"Contextualizing Context - Explorations in Invertive Anthropology"

Finn Sivert Nielsen, Spring 2002


About the course

This is a free-form course, based on a somewhat randomly assembled reading list. We will be exploring what I shall call "invertive anthropology" (an ugly neologism, which I do not recommend that you propagate beyond the setting of this course itself).

Our anthropology is "invertive" if we, in our anthropological practice, allow constant shifts in perspective to occur. As Dilley points out in the introductory article to this course, inversions of text-context relations are common in the history of anthropology. They are the stuff of paradigmatic shifts. Dilley also suggests thay they are reminiscent of the figure-ground inversions of Gestalt theory.

We will be discussing Gestalt theory – among other things – in this course. I have also appended an (unfinished) article of my own which touches on Gestalt Theory, to the course materials (see the course homepage), which we will criticize.

But what interests me in particular, is the possibility that we might embrace "invertiveness" and utilize it actively. Instead of sitting around and waiting for paradigmatic changes to occur in the discipline, we should perhaps flit to and fro among perspectives as we contemplate our object of study, and see it in a constantly changing light.

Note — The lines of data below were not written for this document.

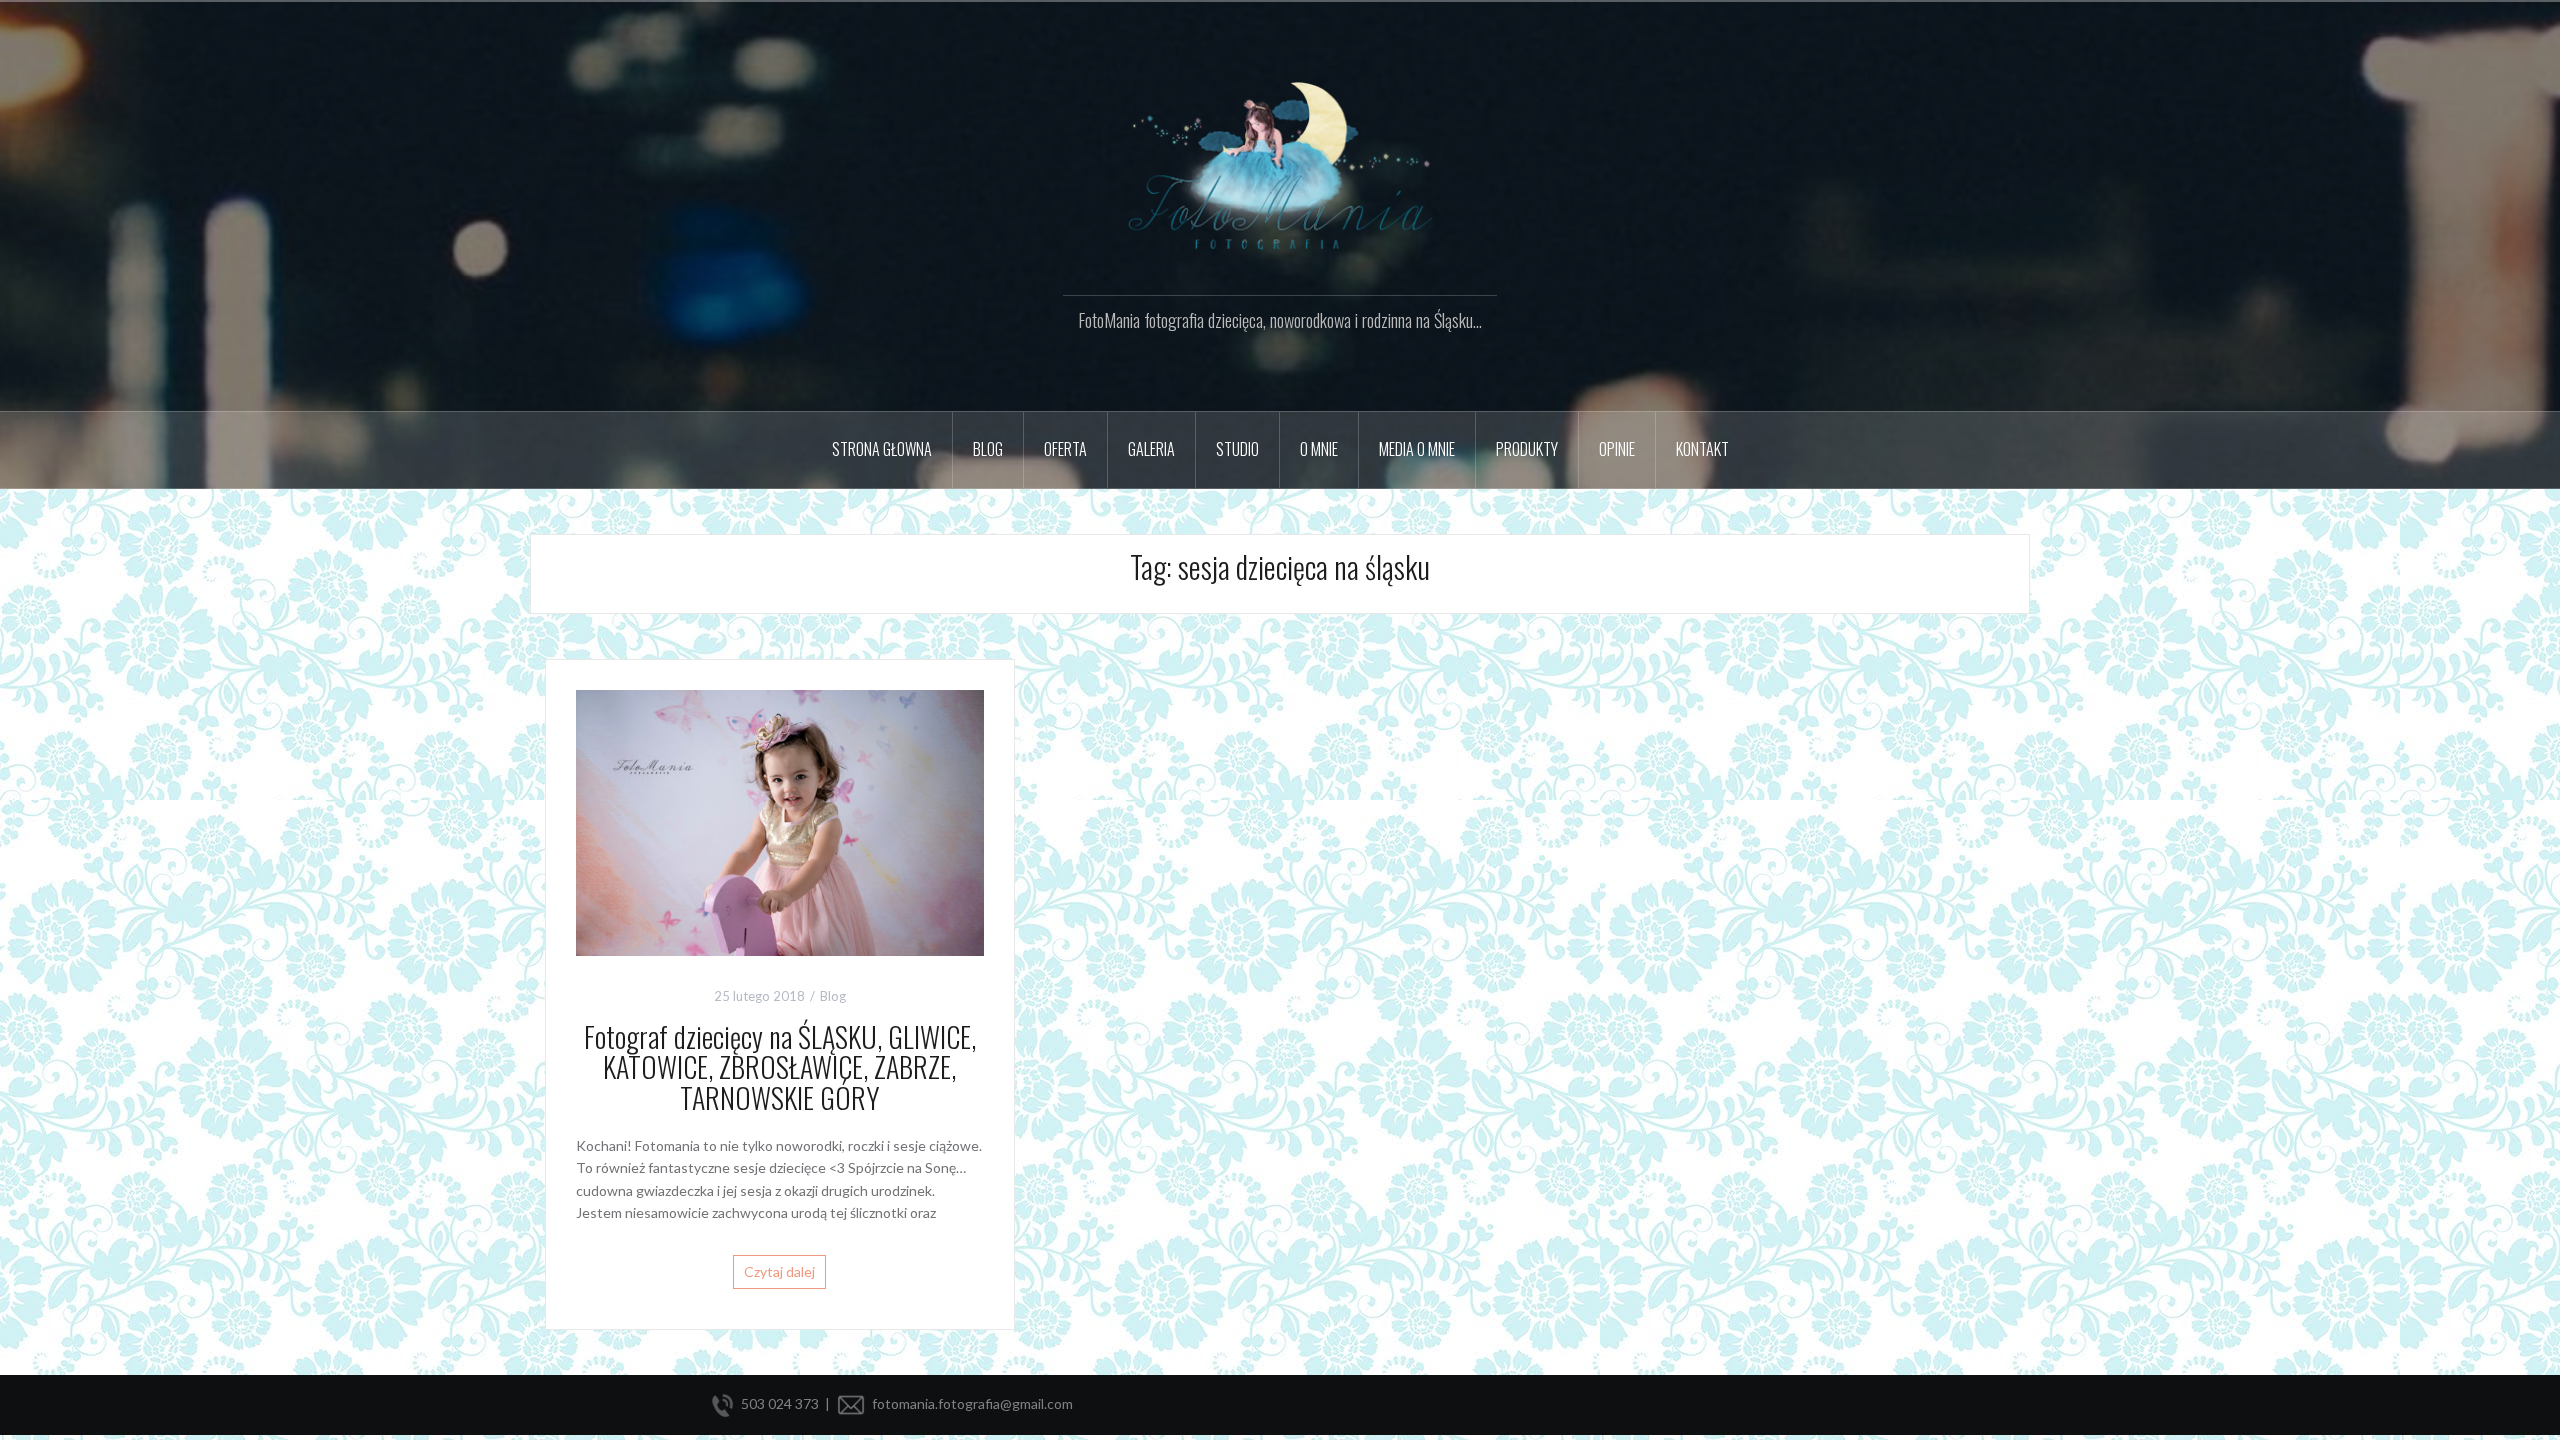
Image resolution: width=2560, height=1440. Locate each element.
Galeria (1151, 449)
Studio (1237, 449)
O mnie (1319, 449)
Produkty (1527, 449)
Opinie (1617, 449)
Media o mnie (1417, 449)
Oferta (1065, 449)
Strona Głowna (882, 449)
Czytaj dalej (779, 1271)
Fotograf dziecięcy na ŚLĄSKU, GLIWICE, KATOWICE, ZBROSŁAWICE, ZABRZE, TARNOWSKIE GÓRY (780, 1067)
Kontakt (1702, 449)
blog (988, 449)
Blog (833, 996)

I have divided up the course into seven sections, each lasting one week and consisting of two lectures – one on Tuesday and one on Thursday. I have given each section a suggestive title, which may or may not assist you in your reading of the literature. The six section titles after the introduction are:

Nature - Locality - Meaning - Anthropology - Body - Culture

Each title denotes a specific kind of context to which reference or appeal may be made.

Lectures and seminars

The course comprises seven sections, each with a Tuesday and a Thursday session. On Tuesdays I will give a regular lecture, discussing some of the problems implied in the texts for that day. On Thursdays we will have seminars, based on suggestive, but "out of context" texts. Two groups of students will give a short presentation of how they view the relevance of these texts to the main theme of the course. We will then discuss the two presentations, and I will (perhaps) offer some concluding comments.

Course paper

Towards the end of the course, each of you will write a 5-page course paper on the following theme:

Compare the way "context" is used in three of the texts on the course reading list. Explore the similarities and differences between the three perspectives, and suggest ways in which they might complement and/or constrain each other. You may write the paper in any form you like, but you should take as your point of departure an empirical, contemporary event (anything from a chance meeting on the street to a major political event).

For details on deadlines and other practical matters, see the Course plan above.

Do I have to read all this?

Do read Dilley's "Introduction". I will NOT be lecturing on this text, except for some short introductory words on the first day. But Dilley supplies an important context to the course, so do read it as soon as possible!Do read the materials for the Thursday sessions, since the discussion will be completely dependent on your perception of these texts.Do remember - that it is better to have glanced five minutes at an article than never to have seen it at all. So if you don’t have time to read it - use those 10 minutes!